----- Texte étudié -----
Meunerie - Des pains tout québécois

Les pains qui sortent des fours de Première Moisson sont désormais faits de farine de blé exclusivement québécoise. Une initiative tant écologique que rentable qui ravit tour à tour les agriculteurs, les meuniers, les boulangers et les consommateurs.
Depuis sa création en 1992, Première Moisson a profondément modifié le visage de la culture boulangère au Québec en misant sur des produits sains et savoureux, loin de ce qui se fait dans les grandes minoteries. Fidèle à sa mission, l'entreprise s'est donné un défi téméraire il y a trois ans: devenir la première boulangerie qui utilise, pour la confection de tous ses pains, de la farine de blé exclusivement québécoise, sans intrant chimique. C'est chose faite depuis presque deux mois.«Nous voulions contrôler la qualité de nos produits de la terre à la table, tout en ayant pour objectif de vendre le meilleur pain de Montréal», déclare la présidente et fondatrice de Première Moisson, Liliane Colpron. La chef d'entreprise souhaitait mettre de l'avant la richesse de l'agriculture de proximité et, conséquemment, ne plus dépendre des terres de l'Ouest du Canada. «Ce sont des milliers de kilomètres de transport inutiles et polluants», note-t-elle, soulignant du même souffle la sensibilité écologique qui la guide dans toutes ses décisions.
Les agriculteurs sont ravis
Le rêve est devenu réalité grâce à la naissance d'une nouvelle structure corporative qui réunit le groupe d'agriculteurs Agrifusion, la Meunerie Milanaise, Première Moisson et les Moulins de Soulanges, là où sont produites les farines de blé québécoises. Situé à Saint-Polycarpe, près de Vaudreuil, ce moulin à cylindre a été inauguré en février dernier et fonctionne aujourd'hui à plein régime.
----- Données présentées -----
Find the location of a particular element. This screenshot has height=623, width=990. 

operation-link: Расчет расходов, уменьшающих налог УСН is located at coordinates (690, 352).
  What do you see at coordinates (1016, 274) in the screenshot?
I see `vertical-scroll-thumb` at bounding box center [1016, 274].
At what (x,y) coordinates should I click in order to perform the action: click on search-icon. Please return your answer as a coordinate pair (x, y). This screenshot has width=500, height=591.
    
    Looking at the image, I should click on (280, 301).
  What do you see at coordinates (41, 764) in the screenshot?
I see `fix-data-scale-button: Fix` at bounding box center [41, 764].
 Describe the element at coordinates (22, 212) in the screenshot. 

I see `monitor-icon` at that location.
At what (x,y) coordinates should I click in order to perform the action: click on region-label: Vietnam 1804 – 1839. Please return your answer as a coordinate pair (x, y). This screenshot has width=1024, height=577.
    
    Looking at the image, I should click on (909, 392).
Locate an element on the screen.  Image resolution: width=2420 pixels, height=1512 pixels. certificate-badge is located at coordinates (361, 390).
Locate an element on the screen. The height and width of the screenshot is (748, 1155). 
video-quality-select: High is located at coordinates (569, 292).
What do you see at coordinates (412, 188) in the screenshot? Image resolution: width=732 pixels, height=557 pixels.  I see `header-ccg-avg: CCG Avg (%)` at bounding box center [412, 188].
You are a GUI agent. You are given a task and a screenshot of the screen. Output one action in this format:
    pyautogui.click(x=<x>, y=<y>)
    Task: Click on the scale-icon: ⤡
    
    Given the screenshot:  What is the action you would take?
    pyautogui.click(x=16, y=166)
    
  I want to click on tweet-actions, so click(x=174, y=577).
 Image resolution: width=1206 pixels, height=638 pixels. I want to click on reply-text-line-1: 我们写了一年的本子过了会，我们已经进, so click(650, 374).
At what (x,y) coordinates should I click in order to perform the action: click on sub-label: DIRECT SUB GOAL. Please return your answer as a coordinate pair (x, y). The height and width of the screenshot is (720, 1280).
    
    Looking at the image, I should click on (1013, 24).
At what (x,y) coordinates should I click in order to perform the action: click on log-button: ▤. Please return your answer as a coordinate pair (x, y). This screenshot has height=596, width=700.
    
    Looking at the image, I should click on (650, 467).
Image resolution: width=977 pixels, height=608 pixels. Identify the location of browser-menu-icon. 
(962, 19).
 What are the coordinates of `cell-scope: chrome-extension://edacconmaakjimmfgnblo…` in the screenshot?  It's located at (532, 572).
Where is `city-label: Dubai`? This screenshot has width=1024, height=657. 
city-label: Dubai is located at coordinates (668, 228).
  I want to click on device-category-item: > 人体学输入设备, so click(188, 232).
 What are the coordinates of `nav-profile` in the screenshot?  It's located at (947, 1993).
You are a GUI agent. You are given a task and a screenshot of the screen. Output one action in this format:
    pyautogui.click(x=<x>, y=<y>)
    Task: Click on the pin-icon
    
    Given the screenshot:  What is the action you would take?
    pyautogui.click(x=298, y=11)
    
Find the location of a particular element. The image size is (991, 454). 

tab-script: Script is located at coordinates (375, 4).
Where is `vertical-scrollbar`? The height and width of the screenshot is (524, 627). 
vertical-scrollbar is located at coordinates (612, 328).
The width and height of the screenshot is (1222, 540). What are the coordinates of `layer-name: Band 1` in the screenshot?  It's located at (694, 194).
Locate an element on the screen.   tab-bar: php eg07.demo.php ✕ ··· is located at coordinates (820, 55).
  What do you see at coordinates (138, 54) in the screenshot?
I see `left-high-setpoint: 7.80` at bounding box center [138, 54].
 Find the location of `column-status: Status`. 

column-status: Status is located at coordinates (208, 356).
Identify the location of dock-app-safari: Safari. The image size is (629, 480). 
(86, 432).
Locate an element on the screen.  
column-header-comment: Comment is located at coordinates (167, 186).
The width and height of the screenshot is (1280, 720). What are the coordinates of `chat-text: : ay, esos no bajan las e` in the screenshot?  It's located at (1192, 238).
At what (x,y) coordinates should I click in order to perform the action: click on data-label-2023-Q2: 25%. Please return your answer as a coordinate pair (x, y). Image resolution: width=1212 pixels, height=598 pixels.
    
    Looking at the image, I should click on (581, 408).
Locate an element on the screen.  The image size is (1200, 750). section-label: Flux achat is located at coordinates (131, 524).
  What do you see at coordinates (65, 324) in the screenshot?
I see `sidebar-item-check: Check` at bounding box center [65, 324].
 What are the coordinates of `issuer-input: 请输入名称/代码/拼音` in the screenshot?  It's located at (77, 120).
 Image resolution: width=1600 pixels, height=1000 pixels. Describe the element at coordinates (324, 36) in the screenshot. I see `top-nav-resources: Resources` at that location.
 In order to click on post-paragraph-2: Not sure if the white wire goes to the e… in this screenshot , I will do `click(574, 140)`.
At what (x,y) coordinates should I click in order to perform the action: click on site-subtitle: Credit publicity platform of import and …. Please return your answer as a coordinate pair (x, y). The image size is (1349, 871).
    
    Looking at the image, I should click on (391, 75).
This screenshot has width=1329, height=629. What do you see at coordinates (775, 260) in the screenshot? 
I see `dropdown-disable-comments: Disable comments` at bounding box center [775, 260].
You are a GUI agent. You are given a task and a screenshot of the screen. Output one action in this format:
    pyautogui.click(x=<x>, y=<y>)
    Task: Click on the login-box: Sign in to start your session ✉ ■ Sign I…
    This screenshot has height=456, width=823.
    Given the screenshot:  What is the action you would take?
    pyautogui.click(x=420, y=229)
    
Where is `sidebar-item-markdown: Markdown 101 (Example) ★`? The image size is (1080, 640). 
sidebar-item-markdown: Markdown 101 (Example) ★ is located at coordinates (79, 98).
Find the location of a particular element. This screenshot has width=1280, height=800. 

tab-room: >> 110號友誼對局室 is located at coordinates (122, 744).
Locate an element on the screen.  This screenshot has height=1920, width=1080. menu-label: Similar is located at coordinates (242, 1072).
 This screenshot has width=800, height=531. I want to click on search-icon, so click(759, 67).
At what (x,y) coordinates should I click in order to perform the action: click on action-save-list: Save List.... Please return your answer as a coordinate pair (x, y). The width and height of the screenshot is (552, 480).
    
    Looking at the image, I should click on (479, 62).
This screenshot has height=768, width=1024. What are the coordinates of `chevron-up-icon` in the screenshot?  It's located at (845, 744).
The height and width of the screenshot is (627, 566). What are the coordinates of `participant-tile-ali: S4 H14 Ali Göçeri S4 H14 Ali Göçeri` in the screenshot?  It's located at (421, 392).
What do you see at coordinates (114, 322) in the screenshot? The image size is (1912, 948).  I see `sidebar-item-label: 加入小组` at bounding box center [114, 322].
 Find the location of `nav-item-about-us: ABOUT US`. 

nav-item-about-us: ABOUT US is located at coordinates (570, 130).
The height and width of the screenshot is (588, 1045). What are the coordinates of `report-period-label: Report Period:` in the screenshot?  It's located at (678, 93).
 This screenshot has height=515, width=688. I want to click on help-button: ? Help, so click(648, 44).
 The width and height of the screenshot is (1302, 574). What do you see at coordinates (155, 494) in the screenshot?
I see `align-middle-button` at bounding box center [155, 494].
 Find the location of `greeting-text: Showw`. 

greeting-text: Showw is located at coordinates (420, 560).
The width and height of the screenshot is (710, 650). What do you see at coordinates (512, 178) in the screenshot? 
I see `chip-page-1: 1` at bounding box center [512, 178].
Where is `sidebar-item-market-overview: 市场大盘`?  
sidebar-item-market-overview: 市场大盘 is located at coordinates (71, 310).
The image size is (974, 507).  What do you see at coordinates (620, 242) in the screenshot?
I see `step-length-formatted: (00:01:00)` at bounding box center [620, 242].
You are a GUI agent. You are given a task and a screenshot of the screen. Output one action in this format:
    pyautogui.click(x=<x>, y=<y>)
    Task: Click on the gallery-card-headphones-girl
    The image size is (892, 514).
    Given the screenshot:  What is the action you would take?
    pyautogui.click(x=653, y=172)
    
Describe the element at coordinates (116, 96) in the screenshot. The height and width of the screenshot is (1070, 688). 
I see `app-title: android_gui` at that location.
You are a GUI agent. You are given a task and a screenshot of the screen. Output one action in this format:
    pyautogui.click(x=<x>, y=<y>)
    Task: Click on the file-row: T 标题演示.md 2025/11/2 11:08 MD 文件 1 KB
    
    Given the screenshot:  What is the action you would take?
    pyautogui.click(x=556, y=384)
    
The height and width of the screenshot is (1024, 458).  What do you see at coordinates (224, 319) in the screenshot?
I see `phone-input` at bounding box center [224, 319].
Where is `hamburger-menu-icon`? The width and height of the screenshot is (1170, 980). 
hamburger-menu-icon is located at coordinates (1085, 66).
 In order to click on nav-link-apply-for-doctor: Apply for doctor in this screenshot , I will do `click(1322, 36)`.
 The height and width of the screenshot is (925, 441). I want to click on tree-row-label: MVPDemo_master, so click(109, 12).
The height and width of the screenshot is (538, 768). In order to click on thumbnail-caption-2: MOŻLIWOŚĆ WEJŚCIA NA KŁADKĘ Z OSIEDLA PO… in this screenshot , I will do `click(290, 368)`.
-----
Travail demandé 1: D'après le texte étudié, en quelle année Première Moisson a-t-elle été créée ?
Travail demandé 2: Dans la liste, recopiez fidèlement le passage qui s'ouvre sur la ligne contenant « The width and height of the screenshot is (710, 650). » et se clôt sur la ligne contenant « center [512, 178]. », ces deux lignes incluses.
La liste n'a aucun rapport avec le texte étudié.

Réponse attendue 1: En 1992.

Réponse attendue 2:
The width and height of the screenshot is (710, 650). What do you see at coordinates (512, 178) in the screenshot? 
I see `chip-page-1: 1` at bounding box center [512, 178].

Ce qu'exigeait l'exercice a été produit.